For each of the following scenarios, describe as concisely as you can how you would use the tools listed above to achieve the goals described in the scenario. Then, briefly explain why your plan achieves those goals.

Make your plans as simple as possible given the goals of the scenario. You might be able to come up with a single plan that handles all the scenarios, but that's not what I'm after. I want you to understand the properties of Diffie Hellman, RSA, cryptographic hashes, digital signatures, etc. By responding to each scenario with the simplest plan using the available tools, you'll demonstrate that understanding.

We'll use Eve to refer to any eavesdropper, and Mal to refer to any person attempting a person-in-the-middle attack.

1. Alice wants to send Bob a long message, and she doesn't want Eve to be able to read it. (I say "Eve" here because I want you to assume for this scenario that person-in-the-middle is impossible, and give an answer that is as simple as possible under that assumption.)
2. Alice wants to send Bob a long message. She doesn't want Mal to be able to intercept, read, and modify the message without Bob detecting the change.
3. Alice wants to send Bob a long message, she doesn't want Eve to be able to read it, and she wants Bob to have confidence that it was Alice who sent the message. (Again, don't worry about Mal and person-in-the-middle here.)
4. Alice wants to send Bob a long message (in this case, it's a contract between AliceCom and BobCom). She doesn't want Eve to be able to read it. She wants Bob to have confidence that it was Alice who sent the message. She doesn't want Bob to be able to change the document and claim successfully in court that the changed version was the real version. And finally, Bob doesn't want Alice to be able to say in court that she never sent the contract in the first place.

Part 2: can certificates thwart person-in-the-middle?

Imagine the following protocol:

1. Alice initiates Diffie Hellman with Bob, and they agree on an AES key K. All further communications are encrypted with SK.
2. Bob sends Alice his certificate (signed by a CA that Alice trusts).
3. Alice verifies the certificate.
4. Bob computes DB(K) and sends it to Alice.
5. Alice computes EB(DB(K)). If the result doesn't match K, she terminates the connection.
6. Otherwise, Alice and Bob continue to talk about whatever they want using AES with key K.

Let's pretend Mal is able to get a person-in-the-middle setup in place, so that when Alice tries to contact Bob, she actually contacts Mal. Mal may or may not choose to contact Bob--that's up to you.

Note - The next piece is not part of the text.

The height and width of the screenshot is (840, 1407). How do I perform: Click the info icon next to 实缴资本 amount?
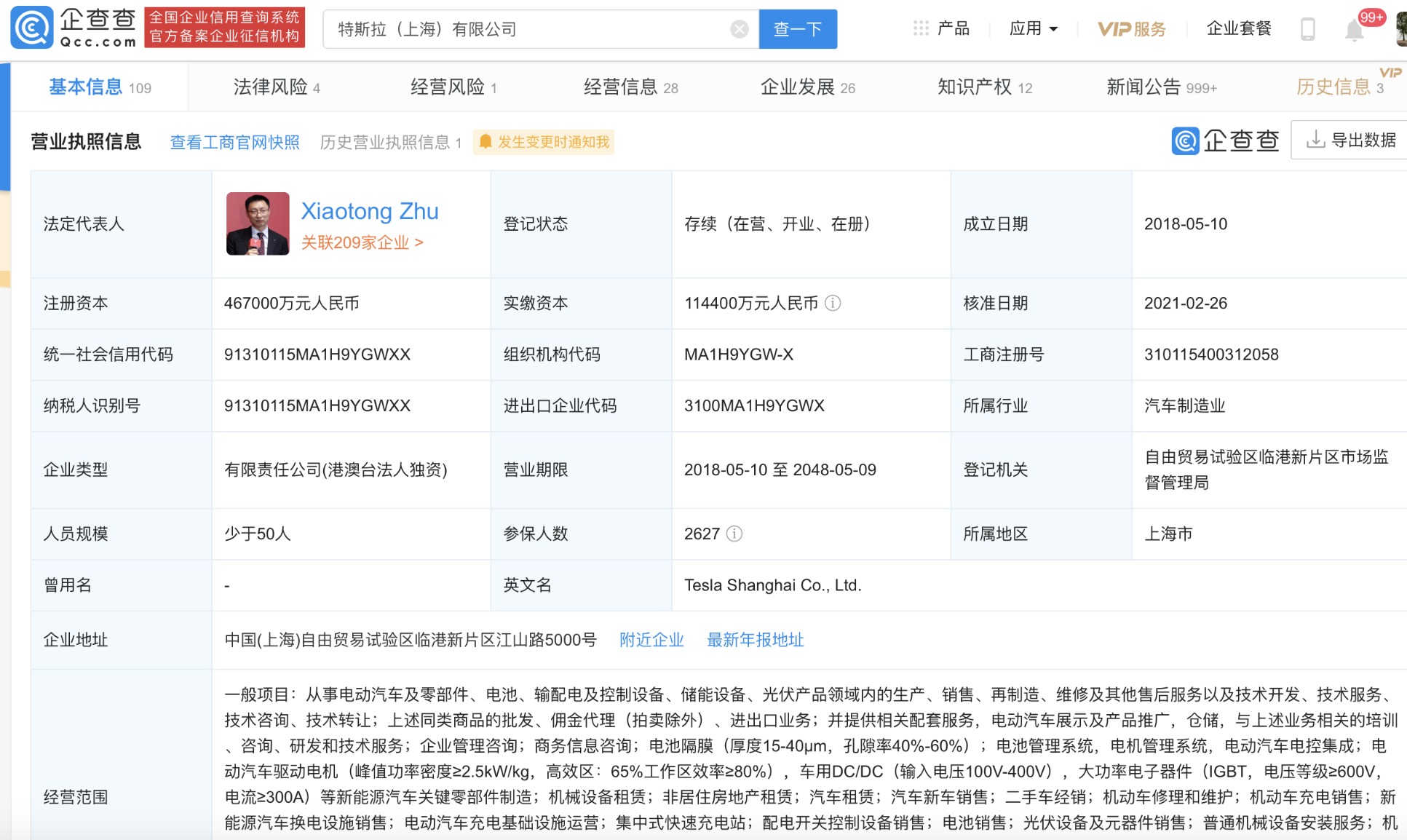pyautogui.click(x=833, y=303)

But of course, if Alice notices Mal failing to follow the expected protocol, she will either assume there's a problem on the network or realize that she's not talking to Bob; either way, she'll terminate the connection.

Answer the following questions.

5. What exactly does Alice do at step (c) to "verify" the certificate?
6. Suppose the protocol proceeds to step (b), at which time Mal sends Bob's actual certificate to Alice. Does the protocol make it all the way to (f) without Alice being aware she's not talking to Bob? (Hint: no.) Where does the protocol break down?
7. Suppose Mal creates a self-signed certificate connecting Mal's public key to Bob's domain. Does the protocol make it all the way to (f) without Alice being aware she's not talking to Bob? (Hint: no.) Where does the protocol break down?
8. Can Mal obtain a certificate from one of Alice's trusted CAs connecting Bob's domain to Mal's public key? If so, will this enable Mal to fool Alice into thinking she's talking to Bob?
9. Assuming Mal is unsuccessful at getting a forged certificate, can Mal involve Bob in the conversation in such a way as to fool Alice? Next time I use this problem, I would change "can Mal involve Bob..." to "can you think of any way for Mal to fool Alice into thinking she's talking to Bob when she's actually talking to Mal?" That is, the "involve Bob" idea seemed like I was pointing to something in particular, when I was just trying to get the students to discuss the question of whether Mal has a prayer here. This section of this assignment is part of my on-going effort to get the students to dig into the question of how (and to what extent) our certificate-based PKI thwarts person-in-the-middle attacks. I've tried having them analyze SSH, but the specs are complicated and wireshark is no help since most of the protocol happens after encryption begins.